If you are benchmarking code in a modern, multi-tasking, multi-core, computing environment, the number of iterations required to achieve a useful benchmark goes up as the length of time of the operation to be measured goes down.
So, if you have an operation that takes ~5 seconds, you'll want, typically, 10 to 20 iterations. As long as the deviation across the iterations remains fairly constant, then your data is sound enough to draw conclusions. You'll often want to throw out the first iteration or two because the system is typically warming up caches, etc...
If you are testing something in the millisecond range, you'll want 10s of thousands of iterations. This will eliminate noise caused by other processes, etc, firing up.
Once you hit the sub-millisecond range -- 10s of nanoseconds -- you'll want millions of iterations.
Not exactly scientific, but neither is testing "in the real world" on a modern computing system.
When comparing the results, consider the difference in execution speed as percentage, not absolute. Anything less than about 5% difference is pretty close to noise.
Do you really care about statistical significance or plain old significance? Ultimately you're likely to have to form a judgement about readability vs performance - and statistical significance isn't really going to help you there.
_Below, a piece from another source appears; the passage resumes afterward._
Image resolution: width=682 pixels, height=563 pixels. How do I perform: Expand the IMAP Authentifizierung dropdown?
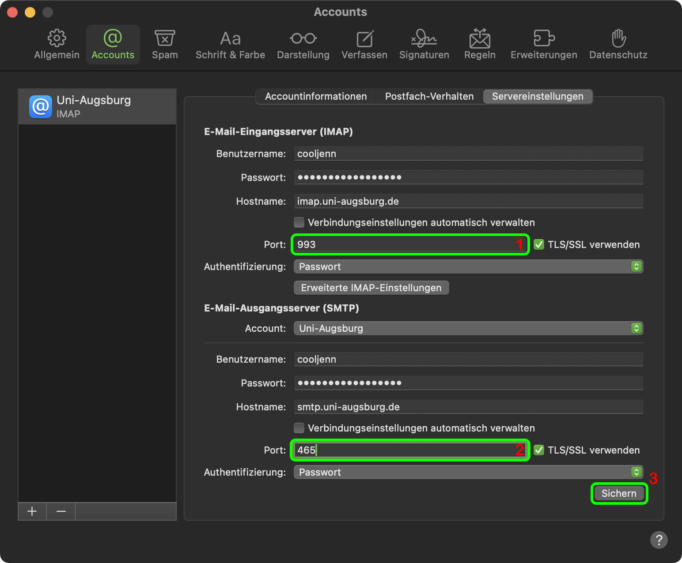[x=468, y=266]
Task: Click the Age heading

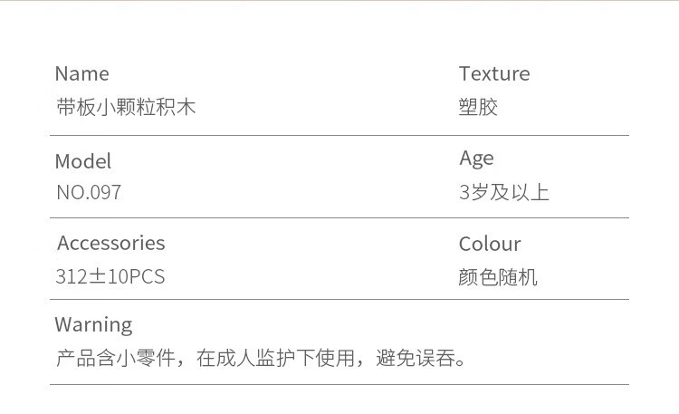Action: pos(476,159)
A couple of rules of thumb I use:
Where possible, test for enough time to make you confident that little blips (like something else interrupting your test for a short time) won't make much difference. Usually I reckon 30 seconds is enough for this, although it depends on your app. The longer you test for, the more reliable the test will be - but obviously your results will be delayed :)
Running a test multiple times can be useful, but if you're timing for long enough then it's not as important IMO. It would alleviate other forms of error which made a whole test take longer than it should. If a test result looks suspicious, certainly run it again. If you see significantly different results for different runs, run it several more times and try to spot a pattern.
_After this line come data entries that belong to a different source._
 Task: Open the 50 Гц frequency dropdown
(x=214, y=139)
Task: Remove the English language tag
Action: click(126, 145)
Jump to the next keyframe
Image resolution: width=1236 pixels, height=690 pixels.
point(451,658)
The fundamental question you're trying to answer is how likley is it that what you observe could have happened by chance? Is this coin fair? Throw it once: HEADS. No it's not fair it always comes down heads. Bad conclusion! Throw it 10 times and get 7 Heads, now what do you conclude? 1000 times and 700 heads?
For simple cases we can imagine how to figure out when to stop testing. But you have a slightly different situation - are you really doing a statistical analysis?
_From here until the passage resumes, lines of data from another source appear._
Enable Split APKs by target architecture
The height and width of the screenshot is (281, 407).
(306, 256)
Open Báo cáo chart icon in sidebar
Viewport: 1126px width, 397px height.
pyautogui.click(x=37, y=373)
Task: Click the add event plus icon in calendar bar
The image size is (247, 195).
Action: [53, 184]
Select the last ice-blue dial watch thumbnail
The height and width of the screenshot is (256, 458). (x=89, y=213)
How much control do you have of your tests? Does repeating them add any value? Your computer is deterministic (maybe). Eistein's definition of insanity is to repeat something and expect a different outcome. So when you run your tests do you get repeatable answers? I'm not sure that statistical analyses help if you are doing good enough tests.
For what you're doing I would say that the first key thing is to make sure that you really are measuring what you think. Run every test for long enough that any startup or shutdown effects are hidden. Useful performance tests tend to run for quite extended periods for that reason. Make sure that you are not actually measuing the time in your test harness rather than the time in your code.
You have two primary variables: how many iterations of your method to run in one test? How many tests to run?
Wikipedia says this
In addition to expressing the
variability of a population, standard
deviation is commonly used to measure
confidence in statistical conclusions.
For example, the margin of error in
polling data is determined by
calculating the expected standard
deviation in the results if the same
poll were to be conducted multiple
times. The reported margin of error is
typically about twice the standard
deviation.
Hence if your objective is to be sure that one function is faster than another you could run a number of tests of each, compute the means and standard deviations. My expectation is that if your number of iterations within any one test is high then the standard deviation is going to be low.
If we accept that defintion of margin of error, you can see whether the two means are further apart than their total margin's of error.